Artist’s Statement

“One Thing Leads to Another”

Tacked to the wall of my studio is a cartoon drawn by New Yorker cartoonist, Ed Koren, depicting several Stone Age groupies surrounding a Neolithic writer. “Where do you get your ideas?” they are asking him. That is the question everyone asks artists and writers, and one that is difficult to answer in twenty-five words or fewer at a church coffee hour or a cocktail party. When I am feeling smart-alecky, I reply that you need only one idea, because art is like sex. This insight was the result of a remark made by my mother, when, as a young teenager, I asked her if it was okay to hold hands with my first boyfriend. She responded, “One thing leads to another.” Indeed, it does!

My one idea sprang from a drawing exercise I set myself many years ago: to learn to draw the human figure in multiple positions by obsessively sketching the small, jointed wooden figure called the “lay” figure. As I could position it any way I liked in far more interesting configurations than I could coax out of an indifferent and languid model, and as I must have intuited from the beginning that I was more interested in a symbolic figure in motion than in a stationary live one, that repetitive exercise set me on my course and led to other things.

I cut out and sewed soft mannequins, stuffed them into wooden boxes, strung them up, stretched them on ladders, and made drawings of them. They were like still lifes, until the magical day they came to life and burst from confinement, leaping out of boxes and bouncing from nets. I called this work the Everyman Series, contrasting my liberated figures with mannequins created by artists such as DeChirico and DeKooning, who used them to symbolize mechanized man.

> Entries supplied
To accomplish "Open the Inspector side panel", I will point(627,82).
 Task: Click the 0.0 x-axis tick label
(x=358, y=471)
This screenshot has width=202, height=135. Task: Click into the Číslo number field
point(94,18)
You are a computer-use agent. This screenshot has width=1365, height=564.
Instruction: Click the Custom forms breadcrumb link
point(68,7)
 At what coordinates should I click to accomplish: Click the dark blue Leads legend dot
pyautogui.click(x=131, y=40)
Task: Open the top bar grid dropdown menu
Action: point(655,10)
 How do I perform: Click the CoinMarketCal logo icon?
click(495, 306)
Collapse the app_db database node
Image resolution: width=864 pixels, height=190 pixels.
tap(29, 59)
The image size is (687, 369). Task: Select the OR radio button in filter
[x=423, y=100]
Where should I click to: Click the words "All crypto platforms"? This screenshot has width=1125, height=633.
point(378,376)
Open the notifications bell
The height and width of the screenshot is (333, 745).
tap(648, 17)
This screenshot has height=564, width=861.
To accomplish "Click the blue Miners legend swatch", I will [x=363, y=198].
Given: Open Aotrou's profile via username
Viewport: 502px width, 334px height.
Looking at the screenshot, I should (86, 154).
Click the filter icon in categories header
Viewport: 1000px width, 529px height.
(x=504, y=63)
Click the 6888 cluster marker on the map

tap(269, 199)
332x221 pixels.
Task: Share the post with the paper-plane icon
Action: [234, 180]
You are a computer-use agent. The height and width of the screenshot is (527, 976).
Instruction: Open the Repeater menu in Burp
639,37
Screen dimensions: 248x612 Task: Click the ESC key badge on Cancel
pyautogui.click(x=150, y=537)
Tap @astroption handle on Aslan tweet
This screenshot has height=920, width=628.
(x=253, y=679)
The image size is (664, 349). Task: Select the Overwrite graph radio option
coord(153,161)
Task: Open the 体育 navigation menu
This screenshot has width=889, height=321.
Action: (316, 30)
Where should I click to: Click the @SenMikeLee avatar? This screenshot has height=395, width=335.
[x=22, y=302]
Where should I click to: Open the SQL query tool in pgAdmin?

> Brief 1
In the artist's statement, which cartoonist drew the cartoon tacked to the studio wall?
> Brief 2
Continue the artist's statement from the point where it stops.

> Response box 1
Ed Koren, a New Yorker cartoonist.

> Response box 2
I acquired more lay figures and began to cut out the drawings I had made and assemble them into collages. I also cut out photographs of athletes and drew them as mannequins. I enlarged and shrank them in a photocopier. My studio was littered with dozens of little cutout figures. One day, I superimposed some of them into photographs, in the sky and over the heads of a crowd of people. Thus were born the inflatables. I set out to photograph the atriums of museums and government buildings, bought wide rolls of acid-free paper, and made large-scale charcoal and pastel drawings. These drawings introduced the element of architecture. In most subsequent work, the flying organic figures are constrained by the inorganic architecture they inhabit.

One fortuitous weekend, I visited a studio run by neon glass benders. One thing led to another, and soon I was airbrushing fluorescent figures onto friezes, pediments and columns, and making my first proposals for neon figures in post-modern architecture, sliding down columns, bursting from pediments, and tumbling along friezes.

In time, the neon figures acquired gender. The relationship of the figures to one another took precedence over liberation and animation. I inserted text into the work. In some instances, I combined neon with drawings on scrim. The increasing capability of computer programs such as Photoshop and Painter to digitally mimic an artist’s style, has meant that most new studies for neon have their genesis on the computer.

I also began a series, still in progress, of women icons or role models: Wonder Woman, Sleeping Beauty, Venus Rising from the Sea, with whom, as a woman seeking—humorously, and with tongue-in-cheek––to mobilize her full powers, I can identify. Fun to draw and funny, they reference myths, fairy tales, and comic books I relished as a young girl. Most of these drawings are large, but similar themes are explored in a small-scale Rubber Stamp series still underway.

Though my principal medium has always been drawing, and my focus, the human form, recent work blurs the boundary between drawing and painting. For years, I have made pen and watercolor drawings that trace my interior life and spiritual journey. I have scanned these into the computer, reworking and developing them in Photoshop and Painter. I also create some digital work directly on the computer screen. Much of this work is printed digitally as finished work, but some is further developed in paintings and mixed media. The drawings are filled with visual puns, and textual references to poems, hymns, and the bible. The figures, while remaining metaphorical, are no longer black and white mannequins, but colorful representations of inner selves and emotions, expressions of faith, despair, and joy.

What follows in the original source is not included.